Meditations at the New Orleans Jazz National Historical Park

 

1.
Dear Tom Dent,
We still love you
And what it means
To be a black college
President's son
Whose point of pride
And rebellion look
Like men in the 6th
& 7th Wards.  You
And I knelt before
Them until they
Groaned.  And ain't
That music too,
The body of several
Shades made into
One sound of want
Or without or wish
A Negro would
come
Back home, little light
Skin, come give Daddy
A kiss.

2.
I present myself that you might

Understand how you got here
And who you owe.  As long as

I can remember Mona Lisa Saloy
Humming along, the band lives,
Every goodbye a lie.  Everyone

Of them carries the weight
He chose.  And plays it.  No theft. 
No rape.  No flood.  No.  Not in
This moment.  Not in this lovely

Sunlit room of my mind.  Holy.
So the Bible says, in the beginning,
A black woman.  I am alive.  You?
Alive.  You born with the nerve

To arrive yawning.  You who walk
Without noticing your feet
On an early morning swept hard-

Wood floor.
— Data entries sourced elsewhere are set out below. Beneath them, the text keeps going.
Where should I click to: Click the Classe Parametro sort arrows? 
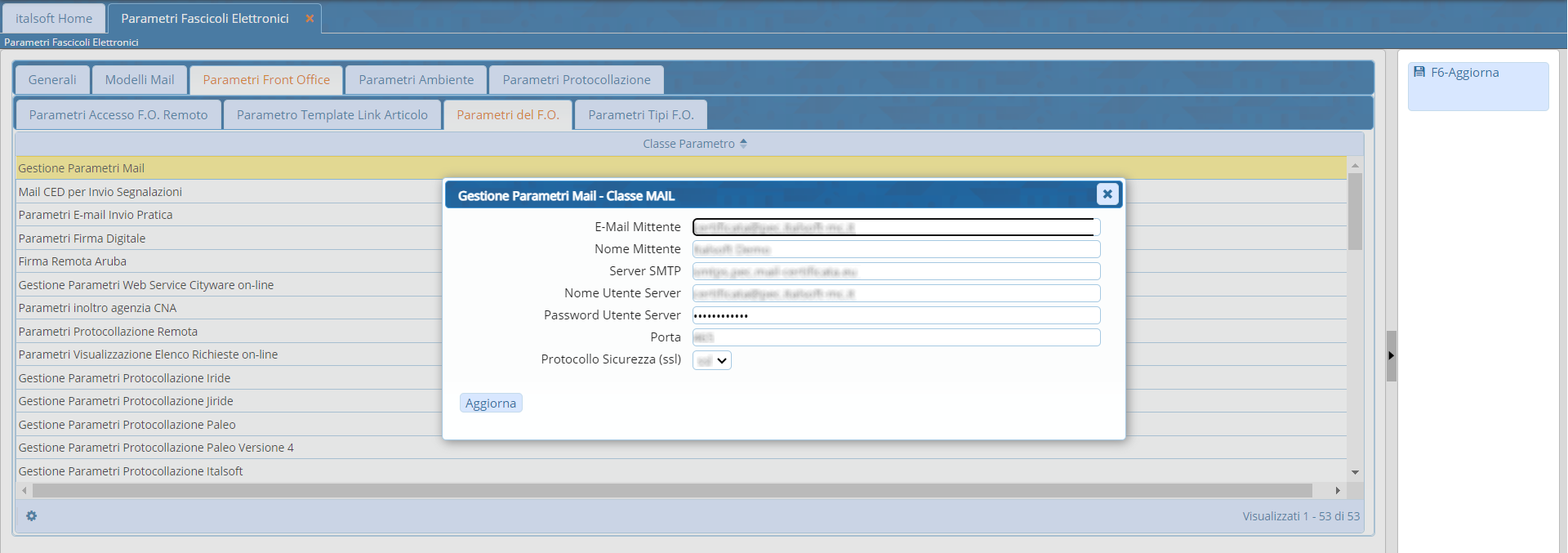click(x=743, y=144)
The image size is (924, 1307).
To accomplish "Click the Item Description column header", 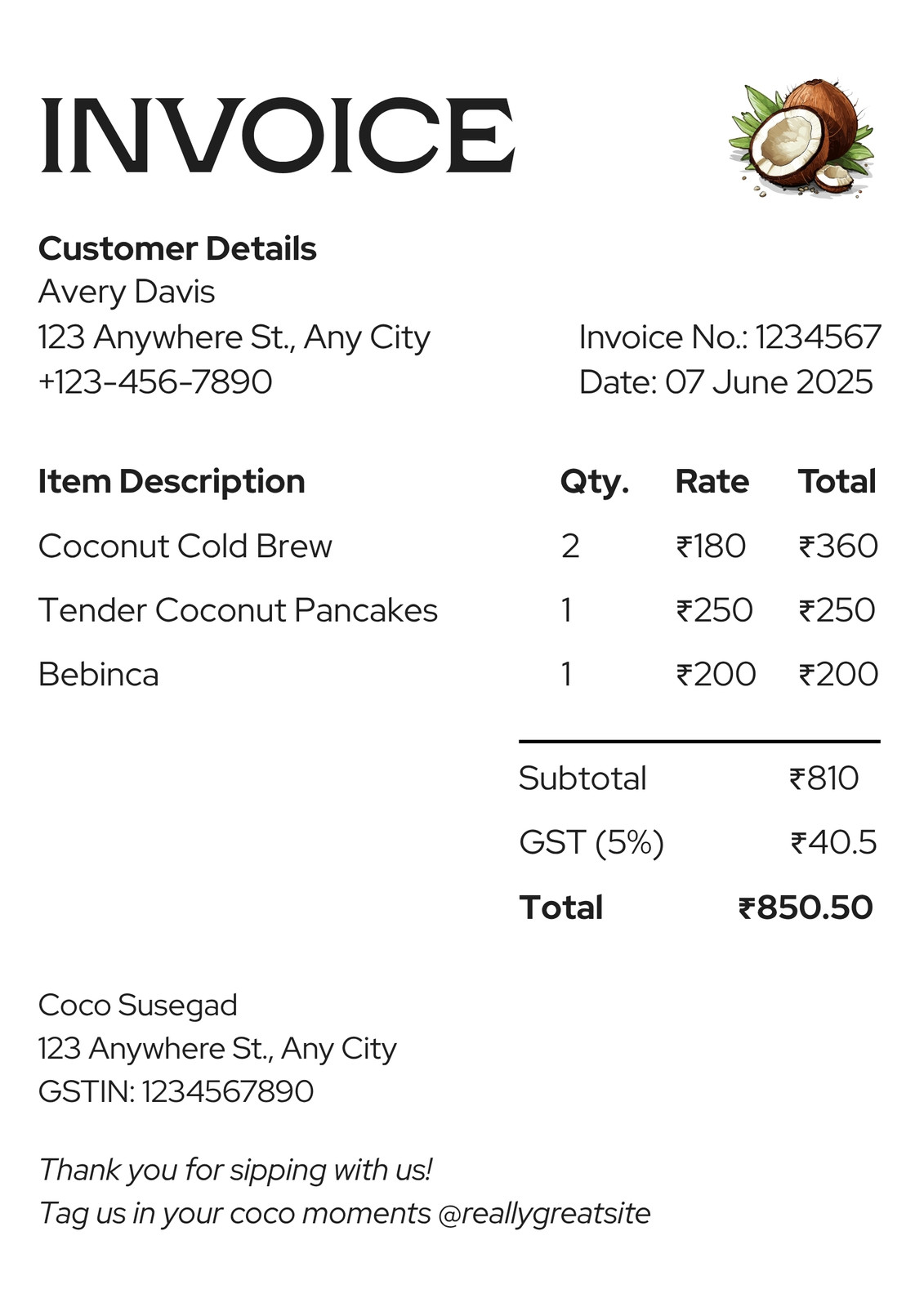I will tap(172, 482).
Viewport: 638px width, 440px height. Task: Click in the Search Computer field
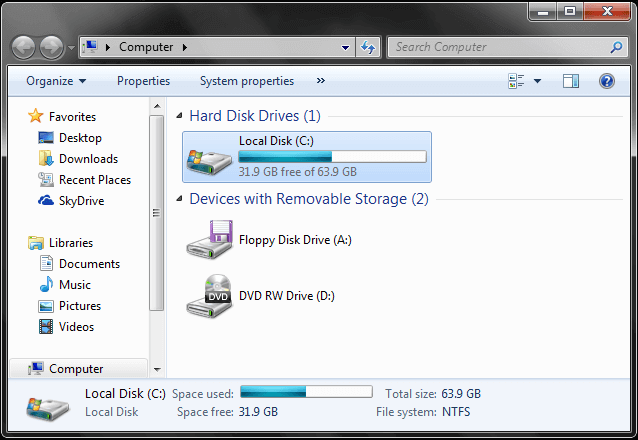[x=500, y=47]
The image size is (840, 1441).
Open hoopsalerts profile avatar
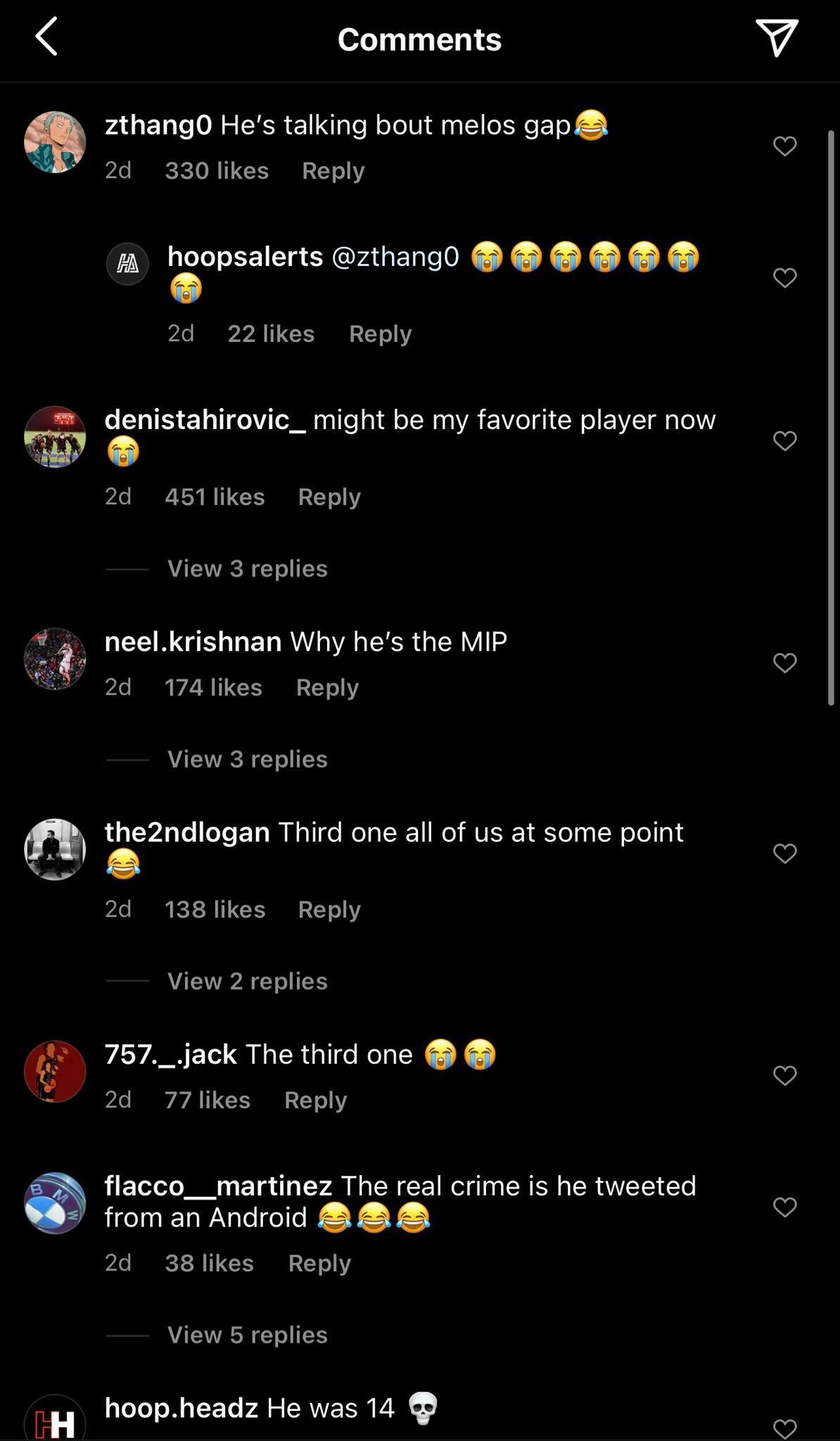tap(127, 265)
This because Eve,
Because Lucy.  This the whole

Toe of the boot of America tapping.

3.
Poetry is where
I understand
I am nothing
If I can't sit
For awhile
In the audience
Or alone, sit down
Awhile and thank
God the chair
Is still warm.

 

 

 

Credit

Copyright © 2016 by Jericho Brown. This poem was commissioned by the Academy of American Poets and funded by a National Endowment for the Arts Imagine Your Parks grant.

About this Poem

"Some places, some literal locations, remind us that we are alive and that we live because someone else was willing to make the art that sustains us, music and poetry that give us something to look forward to, to dance to in a world that would have us dead or imprisoned. I am most amazed at my capacity to feel joy...and I understand that joy as an inheritance passed down to me by people who don't mind having a good time in a dangerous and forgetful country."